Ten years ago, a young Leonard Fournette, the current star of the LSU Tigers football team, was only 10 years old and being the next great running back wasn’t on his radar. For a week in 2005, Fournette’s family had to live on a bridge because of the flooding caused by Hurricane Katrina.
Fast forward to 2015 where Fournette is the one of the best players in college football, electrifying the nation on Saturdays. So after the biblical flooding in South Carolina earlier this October, the Heisman hopeful made a great gesture: after his Tigers beat up the South Carolina Gamecocks 45-24, he said in a postgame interview, “I would like to auction off my game jersey to the highest bidder to help out the relief efforts.”
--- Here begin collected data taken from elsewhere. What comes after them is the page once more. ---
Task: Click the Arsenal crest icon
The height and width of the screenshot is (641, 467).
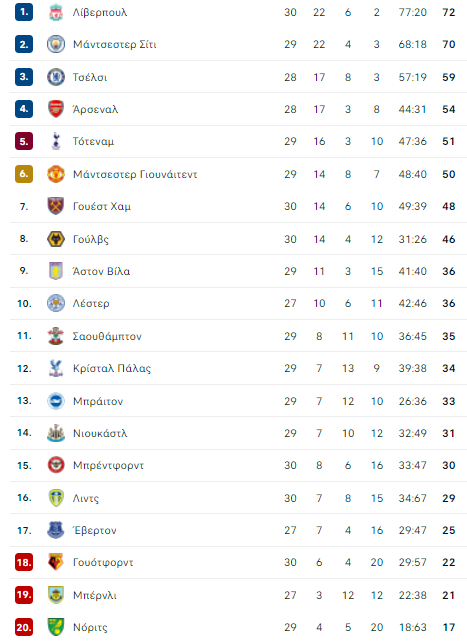Action: click(x=56, y=109)
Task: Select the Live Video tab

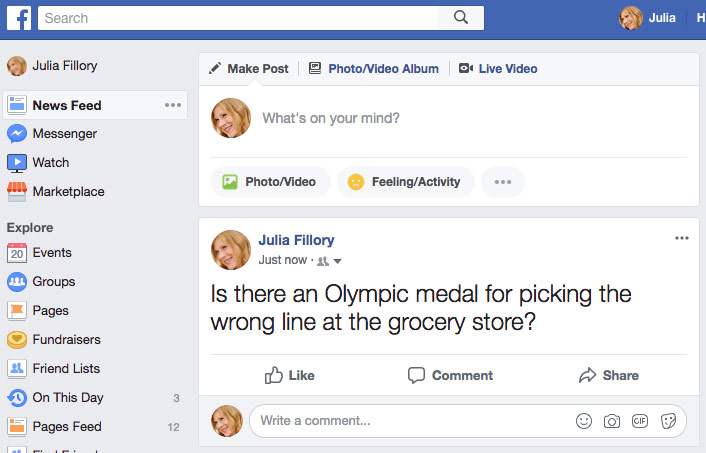Action: [x=498, y=69]
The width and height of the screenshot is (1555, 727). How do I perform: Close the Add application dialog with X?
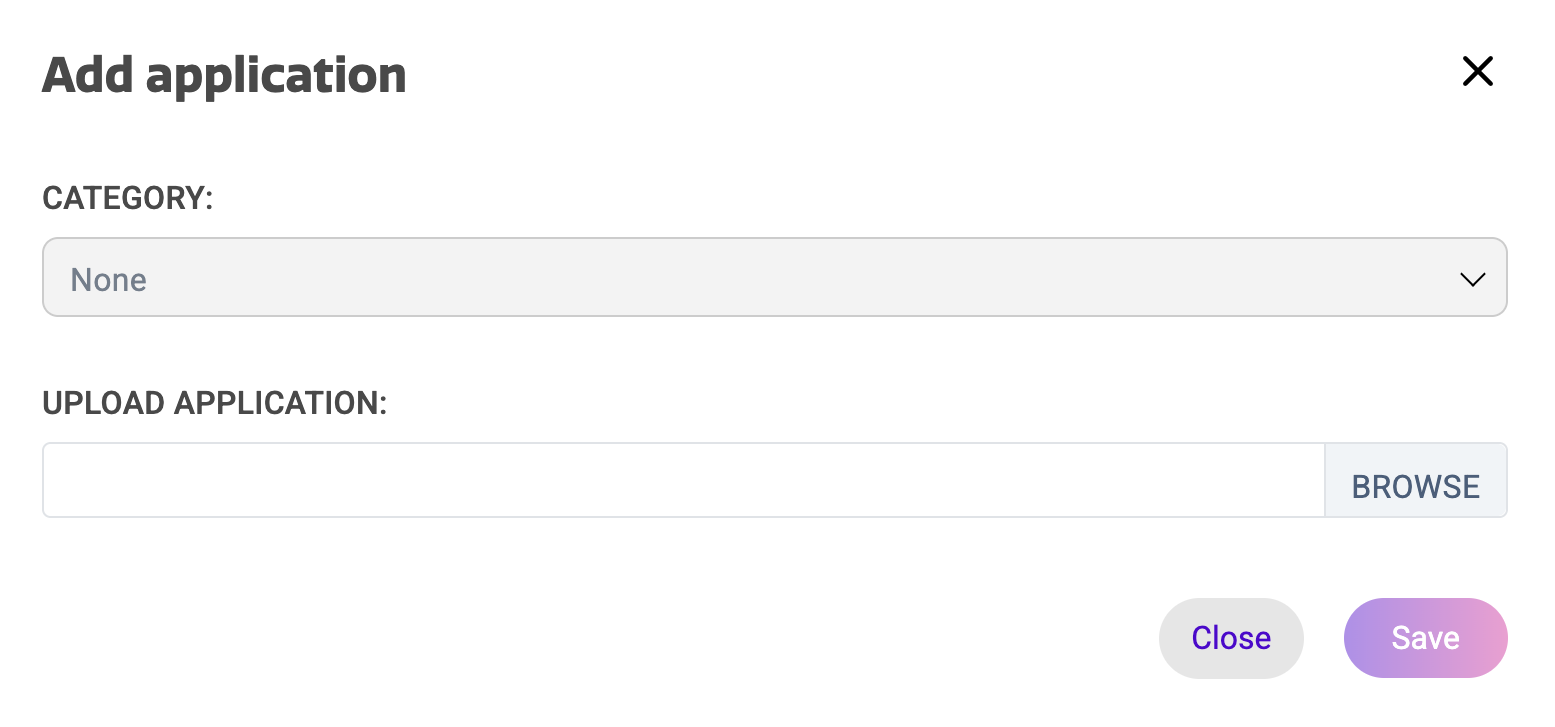[1477, 71]
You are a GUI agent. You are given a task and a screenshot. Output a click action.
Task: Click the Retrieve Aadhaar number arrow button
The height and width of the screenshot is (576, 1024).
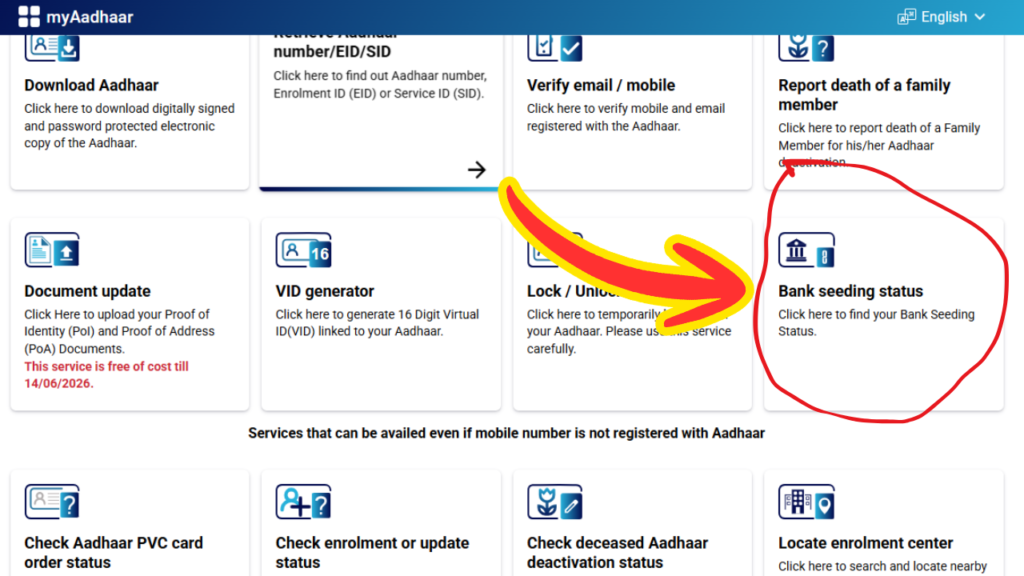477,170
Small problem for Fournette—the NCAA is a cartel. It doesn’t sell drugs or weapons, rather young developing athletes trying to hone their craft to make it professionally. So NCAA rules initially forbade Fournette from auctioning off his jersey for charity because it is the state of Louisiana’s property, not his.
The NCAA has little to no consistency in any of its edicts. They decide when things are or aren’t okay, with little to no substance behind the decision.
As a whole, the NCAA is a very shady organization. It states that its job is to protect student athletes, yet has very arbitrary rules that would put Roger Goodell and the NFL to shame. Last year, three student athletes on the University of Oklahoma football team had to self-report a violation. The athletes had what the NCAA deemed “food in excess of NCAA regulation at a graduation banquet.” They were each required to donate $3.83 to charity because they got seconds of pasta.
By suppressing the ability of its athletes to earn money off their names, the NCAA creates a black market of merchandise. This has caused current NFL players like Johnny Manziel and Todd Gurley to be suspended during their college years. The NCAA pulled in almost $1 billion in revenue in 2014, but the athletes don’t get a dime.
Ultimately, the NCAA ruled that Fournette would be allowed to auction of his jersey to benefit flood victims, but the association doesn’t deserve a pat on its back. It needs to be taken out behind the woodshed. The NCAA cannot and does not effectively govern major athletics programs. They deprive athletes of the ability to earn any profit off their names, which in this case could have indirectly prevented flood relief.
The NCAA argues that by imposing rules upon athletic programs, it keeps the playing field balanced. But what the NCAA fails to recognize is that it only keeps the playing field balanced for about 15 or 20 programs in its revenue-drawing sports. The NCAA strives for fairness among its intercollegiate athletics, but fails to achieve it at a level that it claims it does.